The other two (more subtle) things are to solve problems and to tighten the book. Or thicken the book, since there are times when I underwrite and have to go back and make things juicier. So I guess that makes four things I try to accomplish. Boy, I work hard.
Remember, way back when (excuse me for a moment, when I look to see way back when was). January 8, it turns out to have been. I posted a scene where Miranda and Mom fight, and there's a misunderstanding about the fate of Matt and Jon, who are away fishing for shad.
Even at the time, I knew Mom would never refer to them as "the others," which was key to the misunderstanding. So, thanks to the miracles of my brain and computer skills, I've solved that problem. Among the dead bodies Miranda sees on the mound of bodies are two guys (never heard of before, never heard of since)- the Beasley Boys. Hold on again, while I get the description of them:
...the Beasley boys, two old guys without many teeth, who sat in front of the hardware store, good weather or bad, and chattered in some secret code to each other.
The Beasley boys were descended from Jedediah Howell, the same as Mom. The same as me.
Now when Miranda and Mom have the fight, Mom refers to "the boys," meaning Matt and Jon, and Miranda, having just seen the dead Beasley boys, thinks that's who she means, and confusion ensues.
It pays to know your corpses.
The following is a tiny taste of both of tightening and thickening.

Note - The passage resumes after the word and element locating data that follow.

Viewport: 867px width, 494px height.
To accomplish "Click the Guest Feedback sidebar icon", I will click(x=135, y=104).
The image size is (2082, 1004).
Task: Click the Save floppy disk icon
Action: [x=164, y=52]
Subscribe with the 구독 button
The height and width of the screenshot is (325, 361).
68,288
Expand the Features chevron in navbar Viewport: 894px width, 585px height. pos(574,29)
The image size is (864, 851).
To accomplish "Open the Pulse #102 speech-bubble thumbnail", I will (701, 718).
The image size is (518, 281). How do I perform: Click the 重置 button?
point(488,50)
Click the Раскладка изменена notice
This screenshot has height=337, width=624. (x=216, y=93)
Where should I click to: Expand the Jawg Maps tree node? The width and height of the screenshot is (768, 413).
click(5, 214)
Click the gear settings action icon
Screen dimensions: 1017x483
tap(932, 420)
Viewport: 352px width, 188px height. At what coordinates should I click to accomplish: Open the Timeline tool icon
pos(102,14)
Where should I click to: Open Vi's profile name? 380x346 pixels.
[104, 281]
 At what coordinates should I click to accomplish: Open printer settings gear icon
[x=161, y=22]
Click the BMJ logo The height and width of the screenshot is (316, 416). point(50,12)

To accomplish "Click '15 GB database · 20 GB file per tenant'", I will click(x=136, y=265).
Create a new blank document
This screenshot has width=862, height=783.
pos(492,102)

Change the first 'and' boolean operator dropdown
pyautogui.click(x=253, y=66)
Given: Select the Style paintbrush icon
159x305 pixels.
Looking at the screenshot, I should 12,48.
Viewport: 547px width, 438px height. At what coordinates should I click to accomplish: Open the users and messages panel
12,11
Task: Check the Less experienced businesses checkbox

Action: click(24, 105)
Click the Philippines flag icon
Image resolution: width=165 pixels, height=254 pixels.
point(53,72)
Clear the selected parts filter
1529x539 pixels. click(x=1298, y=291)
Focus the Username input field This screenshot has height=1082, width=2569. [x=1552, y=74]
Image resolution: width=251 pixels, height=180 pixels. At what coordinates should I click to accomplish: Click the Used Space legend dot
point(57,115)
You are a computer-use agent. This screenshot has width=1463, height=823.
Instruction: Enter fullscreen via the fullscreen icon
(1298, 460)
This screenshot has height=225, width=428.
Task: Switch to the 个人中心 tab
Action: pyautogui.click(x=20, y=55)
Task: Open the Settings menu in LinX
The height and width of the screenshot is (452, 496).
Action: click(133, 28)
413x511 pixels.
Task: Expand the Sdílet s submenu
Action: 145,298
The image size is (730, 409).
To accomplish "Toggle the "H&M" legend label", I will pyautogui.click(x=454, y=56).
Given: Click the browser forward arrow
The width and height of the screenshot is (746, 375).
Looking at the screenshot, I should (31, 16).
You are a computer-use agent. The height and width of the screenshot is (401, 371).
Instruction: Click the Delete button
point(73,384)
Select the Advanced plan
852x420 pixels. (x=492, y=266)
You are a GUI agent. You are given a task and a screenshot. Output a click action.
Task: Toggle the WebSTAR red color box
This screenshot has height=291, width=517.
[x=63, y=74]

Much of the tightening I've been doing is getting rid of the "just"s and "so"s and "really"s and "even"s, while keeping the flavor of Miranda's speech/writing. I agonize over every "just" (and there are thousands of them).
But occasionally, there's a scene that's too clumpy and needs cutting, and then I do. Here's the version of a conversation between Miranda and Alex. It's their first time doing something together and getting to know each other:
"Who was in Tulsa?" I asked. "Or did you just pass through there."
"We thought we'd find our aunt and uncle," Alex said. "They'd set out for there. We spent a couple of days looking for them, but no luck."
"What was Tulsa like?" I asked. "Were there people there?"
"Oh yeah," Alex said. "Not like there used to be, I'm sure, but there were still people."
"But you didn't stay," I said. "Could you have?"
"I suppose," Alex said. "Maybe we should have. It's hard to know what to do with Julie. If we'd stayed in Tulsa, anywhere, I'd have had to to work, and that's okay. I don't mind that. But it would have meant either Julie would have to work too or she'd be left unsupervised."
"She's a good kid," I said. "She wouldn't get into trouble."
"Trouble would have found her," Alex said. "It wouldn't have been safe."
Now here's the edited version:
“Who was in Tulsa?” I asked. “Or did you just pass through there?” It was easier to ask Alex questions, since we were both facing frontward and not looking at each other.
“We thought we’d find our aunt and uncle,” Alex said. “They’d set out for there last June. We spent a couple of days looking for them, but no luck.”
“What was Tulsa like?” I asked. “Were there people there?”
“Oh yeah,” Alex said. “Not like there used to be, I’m sure, but there were still people.”
“But you didn’t stay,” I said. “Could you have?”
“I suppose,” Alex said. “Maybe we should have. It’s hard to know what to do with Julie.”
“She’s a good kid,” I said. “She wouldn’t get into trouble.”
“Trouble would have found her,” Alex said. “It wouldn’t have been safe.”
See the difference? Well, I sure hope so. Otherwise all the work I've been doing has been in vain.
And the only thing vain around here I approve of is me!